Memory loss or cognitive decline is most common in women who are perimenopausal, which usually spans five or six years before they experience their last menstrual period. This condition is often described as a foggy or hazy feeling and an inability to concentrate or learn new information. Studies show menopause and memory loss at this early phase might be minimized with hormone replacement therapy.
Menopause and memory loss can be troubling to women who are at the peak of their careers and need sharp minds to compete in the business world. The use of hormones during perimenopause may improve brain function in these younger women. Research shows, however, that concentration and the ability to retain new information rebounds after perimenopause, with or without hormone supplements.
The research also found that taking hormones beyond perimenopause might hasten the decline of memory as the brain ages.

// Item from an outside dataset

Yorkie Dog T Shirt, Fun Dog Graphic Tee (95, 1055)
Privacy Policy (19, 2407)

Researchers studied the effects of menopause and memory loss at four stages of the process. They found hormone replacement therapy may be effective on memory during the early stages but detrimental if used five years or more after a woman enters menopause.
Another study linked menopause and memory loss with anxiety and depression. All the women tested reported they had trouble remembering, but a battery of tests did not bear out those perceptions, except in women who suffered depression or anxiety. Menopause and memory loss in depressed women might be caused by the disorder, which prevents the brain from encoding new information. They may not be forgetting information, but rather never really learning it.
The researchers also noted that women of this age might be coping with aging parents and other stressors that contribute to anxiety. They may also be busy with their careers and distracted when new information is presented. Memory problems are common complaints from people who feel stressed or anxious.
In some cases, menopause and memory loss might be connected to common symptoms during this period in a woman’s life. If she suffers from hot flashes and night sweats that disrupt sleep, it could interfere with concentration during the day. Fatigue is another typical complaint during menopause that might lead to cognitive problems.
Some studies show that diet and exercise can help ease the symptoms of menopause, including memory loss. Increasing foods in the diet that contain omega-3 fatty acids, for example, may help improve memory as well as improve heart function. Exercise can help combat fatigue by increasing energy levels and improving sleep patterns. Keeping the mind active and sharp, by doing such things as crossword puzzles or studying a foreign language, can help curb memory loss during menopause as well.